Graft uptake and hearing assessment in revision myringoplasty in a tertiary centre


  • Pabina Rayamajhi Department of ENT-HNS, TUTH, Institute of Medicine, Kathmandu
  • Heempali Das Dutta Department of ENT-HNS, TUTH, Institute of Medicine, Kathmandu, Nepal
  • Kripa Dangol Department of ENT-HNS, TUTH, Institute of Medicine, Kathmandu, Nepal
  • Bijaya Kharel Department of ENT-HNS, TUTH, Institute of Medicine, Kathmandu, Nepal



Air conduction threshold, Air bone gap, Graft uptake, Cortical mastoidectomy, Revision myringoplasty


Background: The revision myringoplasty surgery is done for the graft failure after myringoplasty. The surgeons’ make use of the temporalis fascia or cartilage as the graft material. Some surgeons opt for the revision myringoplasty with cortical mastoidectomy as well.

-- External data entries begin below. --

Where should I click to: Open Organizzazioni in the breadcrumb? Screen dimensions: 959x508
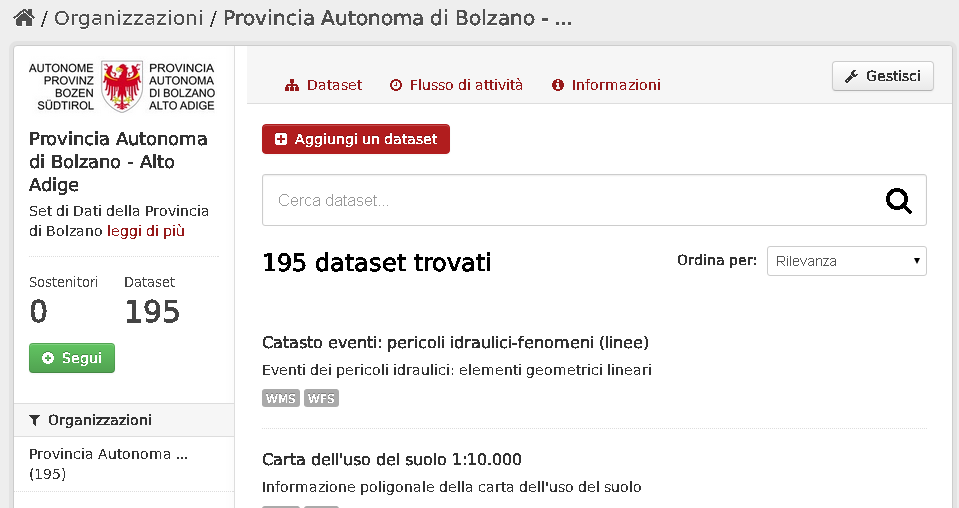(x=128, y=18)
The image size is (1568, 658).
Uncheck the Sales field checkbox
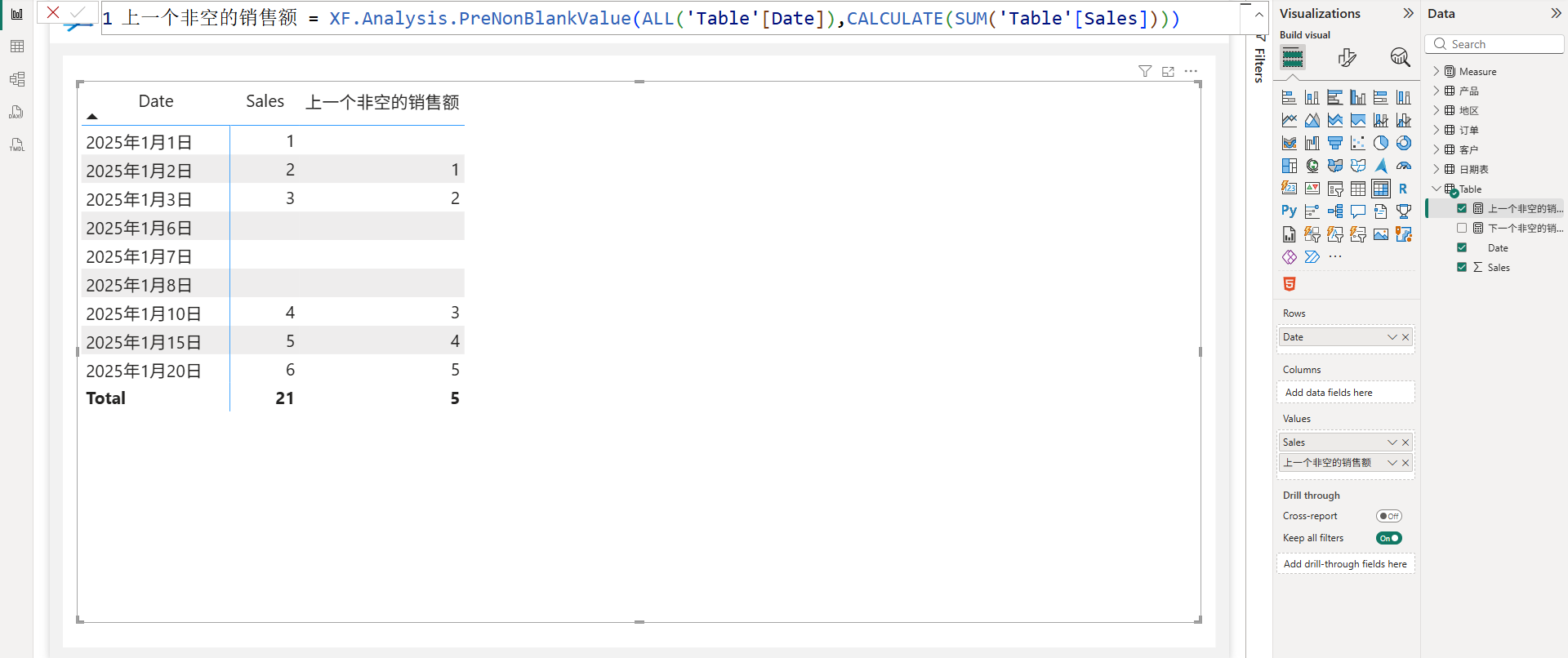tap(1462, 267)
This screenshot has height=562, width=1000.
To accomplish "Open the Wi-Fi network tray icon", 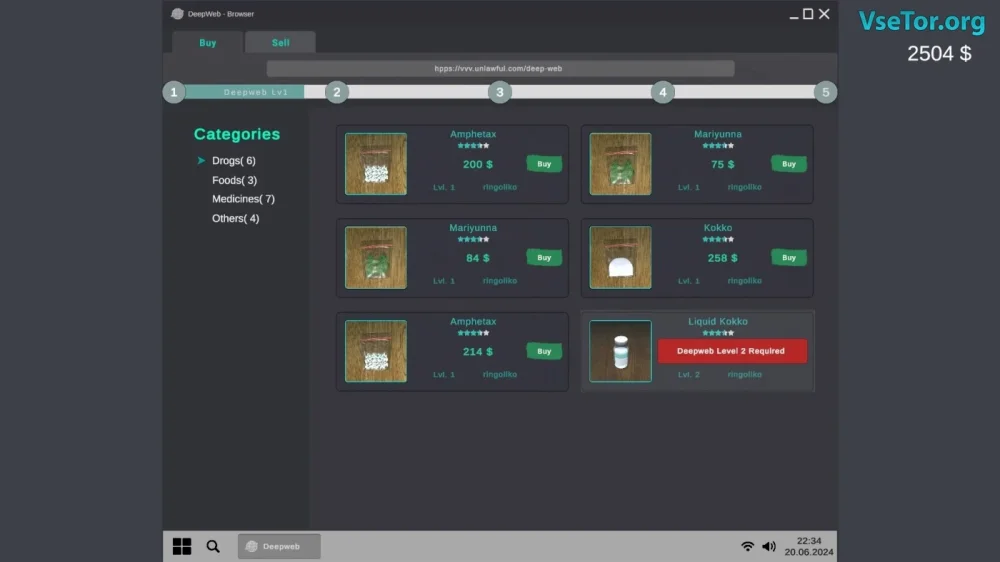I will 747,546.
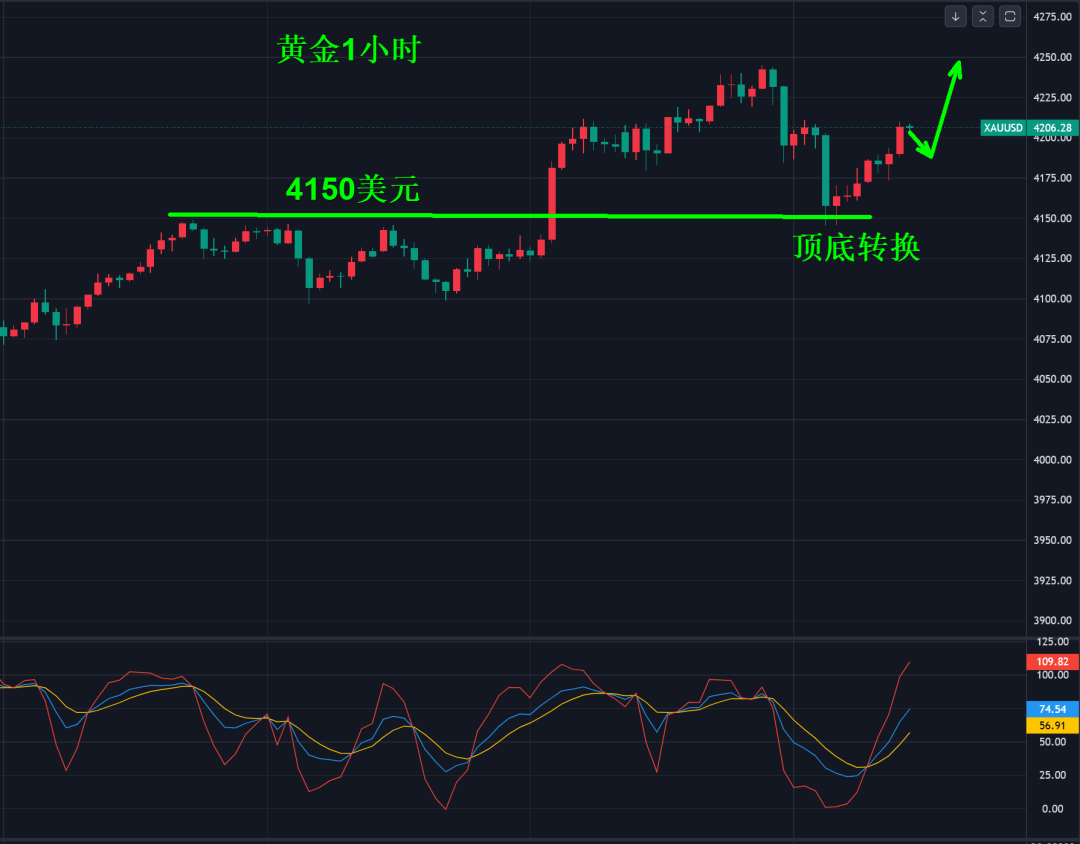
Task: Select the "顶底转换" text annotation
Action: [856, 247]
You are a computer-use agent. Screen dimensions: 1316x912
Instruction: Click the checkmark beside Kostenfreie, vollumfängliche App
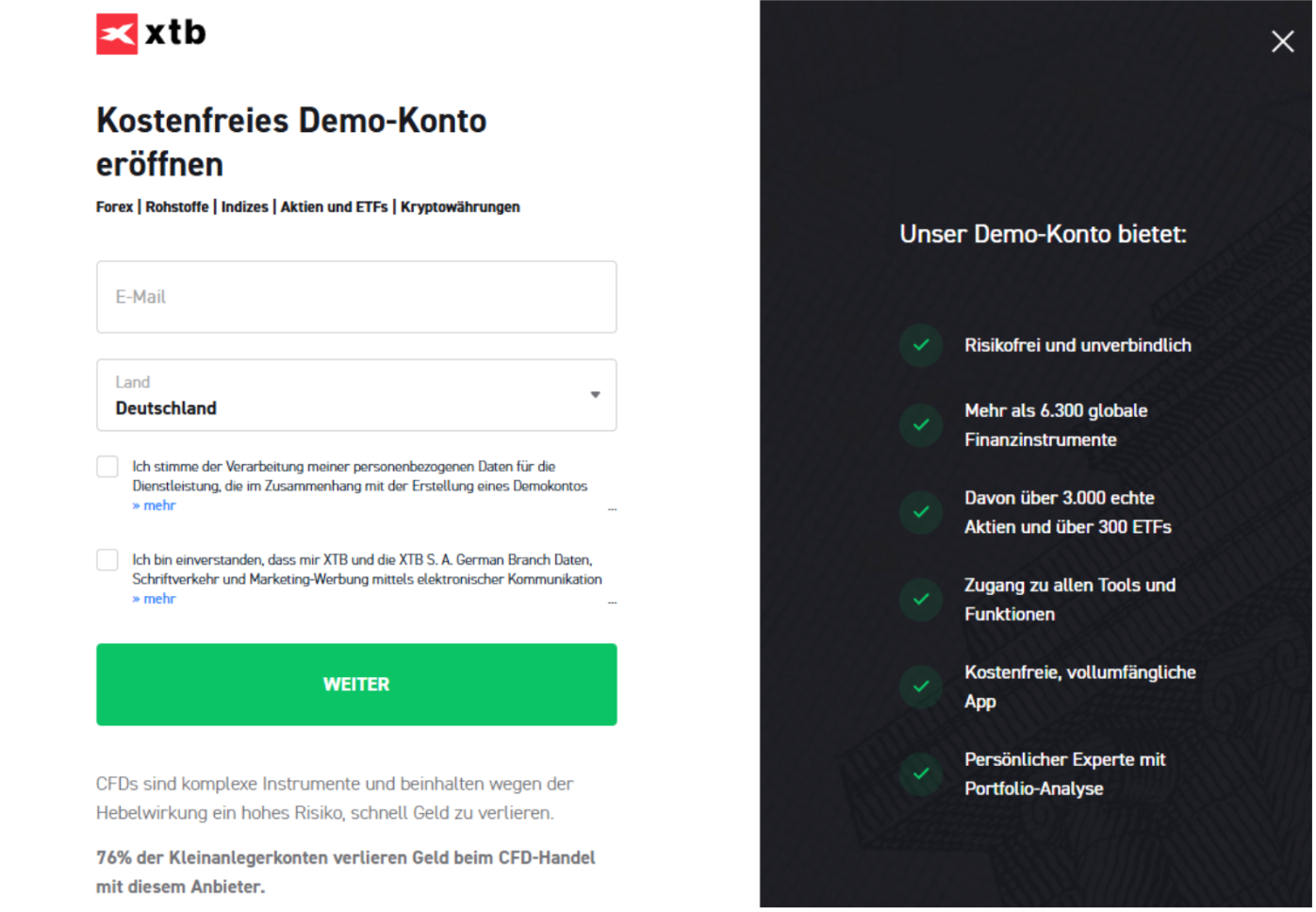(921, 687)
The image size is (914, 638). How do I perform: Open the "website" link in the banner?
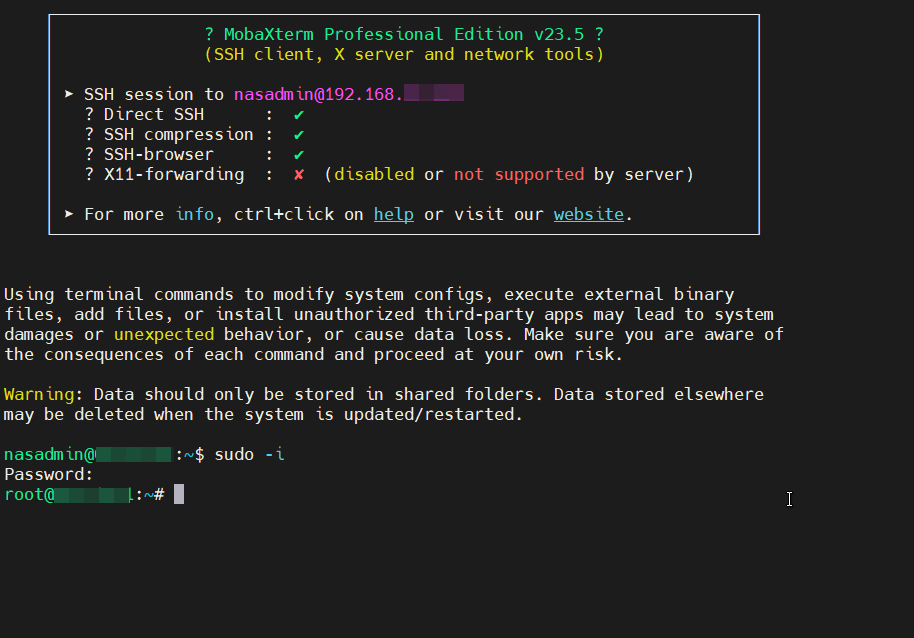588,214
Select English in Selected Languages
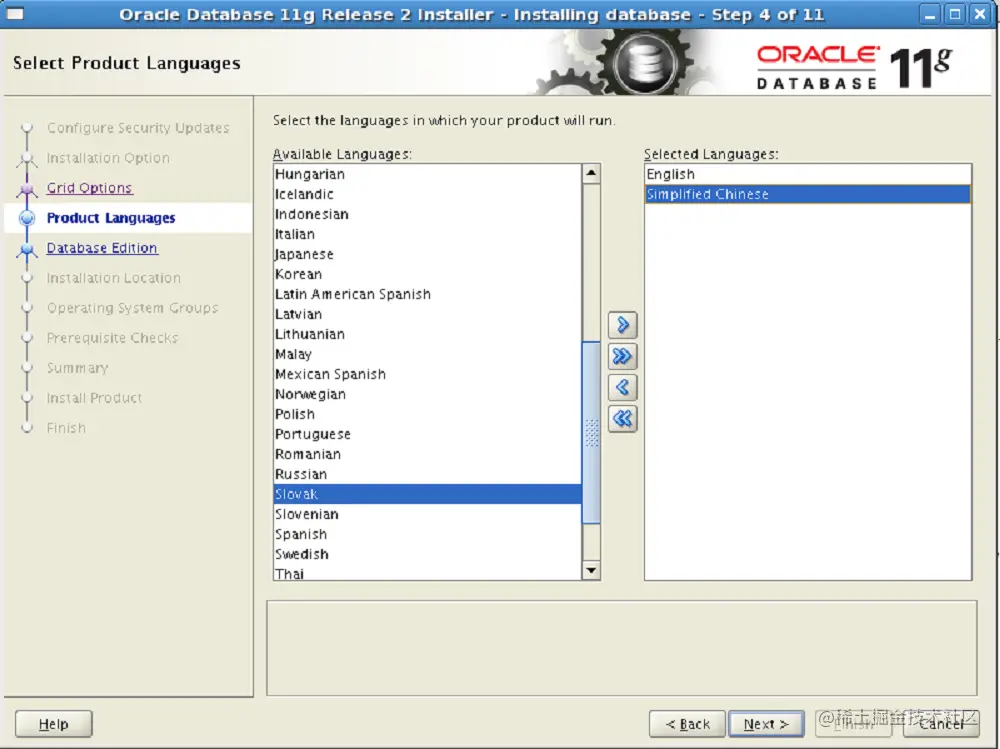The height and width of the screenshot is (749, 1000). coord(670,173)
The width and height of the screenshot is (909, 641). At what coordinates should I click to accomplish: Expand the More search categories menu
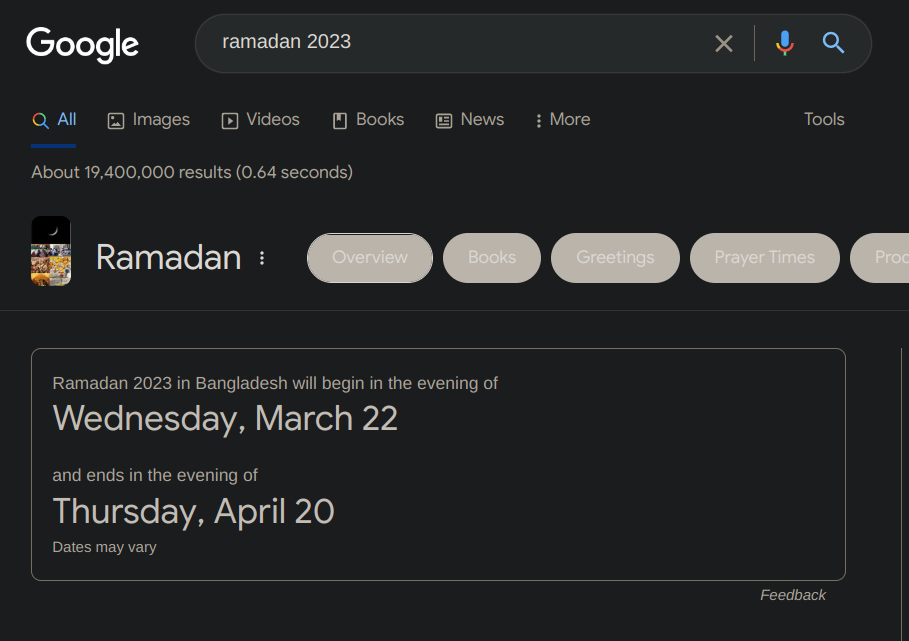coord(563,120)
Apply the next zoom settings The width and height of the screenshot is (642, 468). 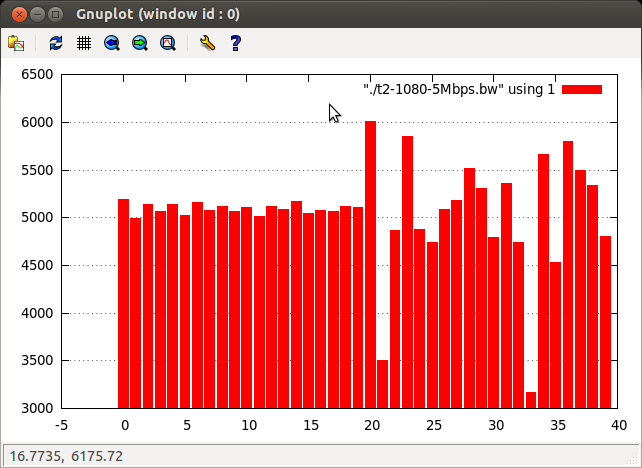[x=140, y=43]
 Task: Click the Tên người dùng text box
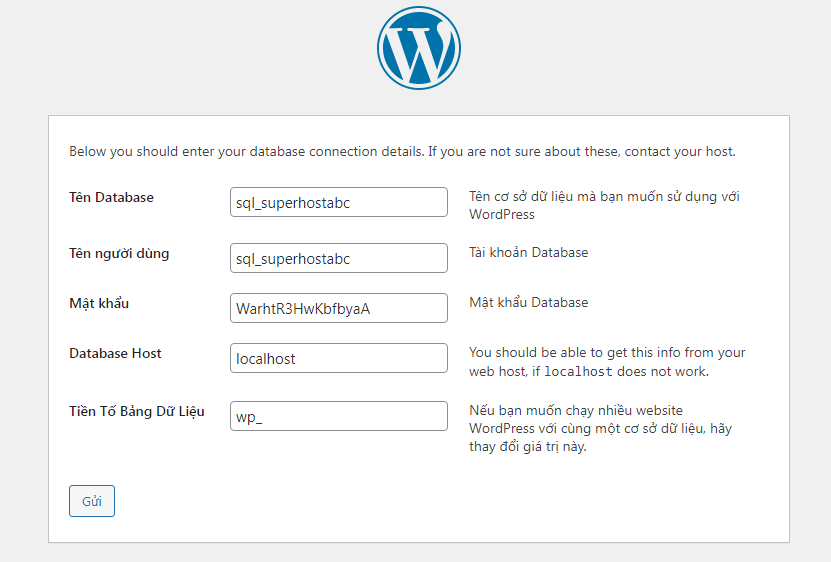pos(338,258)
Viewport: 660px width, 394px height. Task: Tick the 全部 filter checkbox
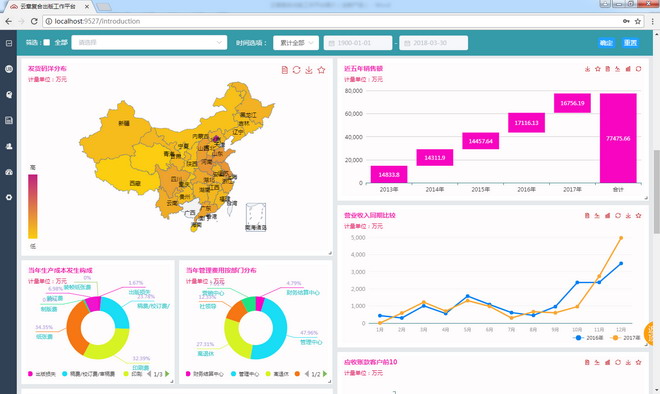click(47, 43)
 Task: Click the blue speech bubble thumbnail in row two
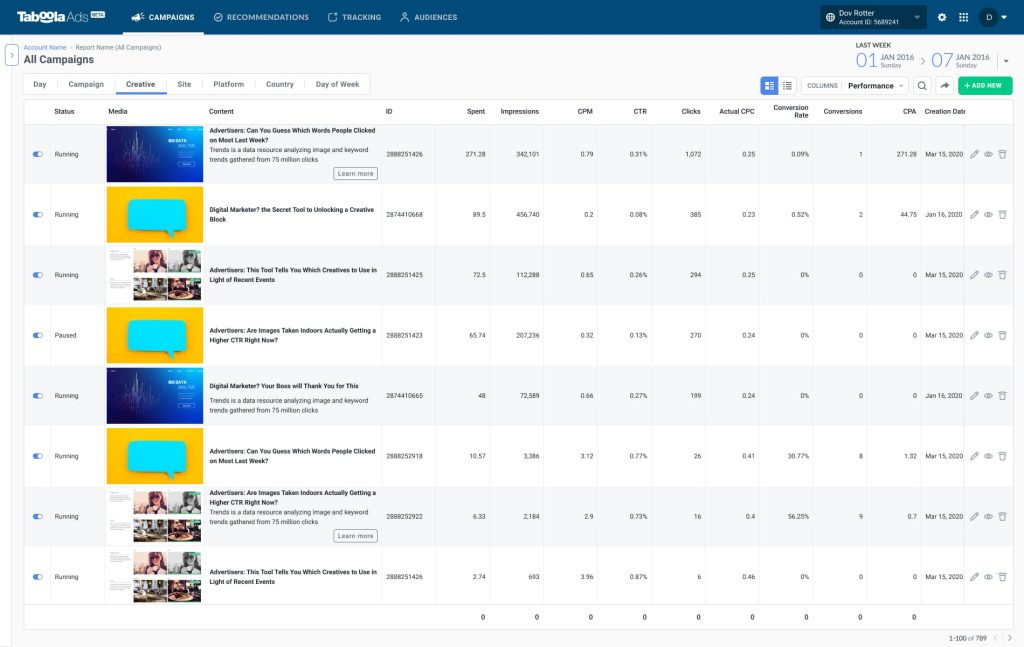(x=155, y=215)
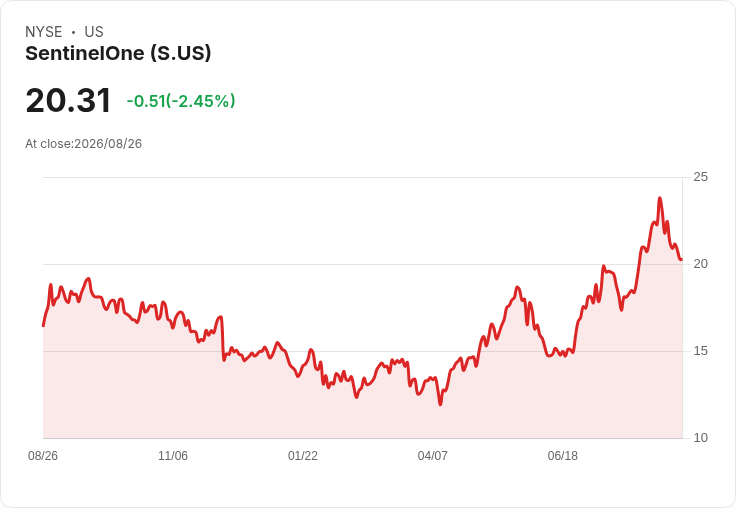Click the starting point of the red price line
This screenshot has height=508, width=736.
pyautogui.click(x=43, y=325)
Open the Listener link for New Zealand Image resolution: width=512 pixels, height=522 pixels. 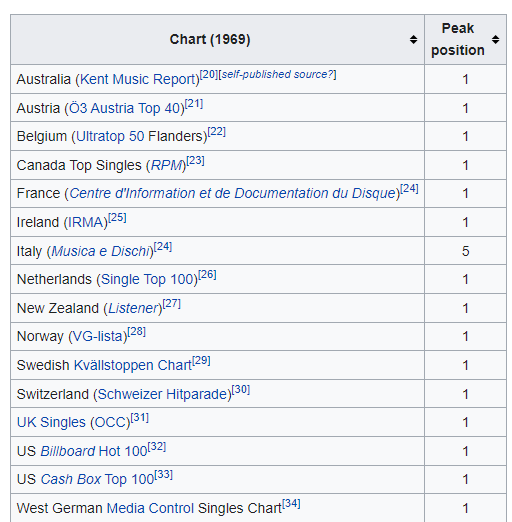click(133, 308)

Methods: This study is a retrospective, observational study done in the Department of ENT and Head and Neck Surgery, Tribhuvan University Teaching Hospital from December 2015 to 2019. Data of all the patients undergoing revision myringoplasty with or without cortical mastoidectomy were collected from the record section and included in the study. Post-operatively, the patients were assessed for graft uptake and hearing assessment after six weeks of surgery. Total uptake of the graft was taken as the successful graft uptake. The hearing was assessed by air conduction threshold (AC threshold) and air-bone gap status postoperatively.  

Results: Total of 42 patients were analysed with the graft uptake of 86%. There was no significant difference in the graft uptake on using the temporalis fascia or tragal cartilage. Regarding the hearing assessment, the average pre-operative and post-operative AC threshold was 37.95±5.68 dB and 29.36±6.28 dB. The average pre and postoperative AB gap was 29.97±8.16 dB and 21.85±6.68 dB. The improvement in the hearing threshold was significant (p value <0.05).

Conclusions: The graft uptake rate for revision surgery in our centre was comparable to other studies in the literature. There was significant hearing improvement pre and postoperatively after revision myringoplasty.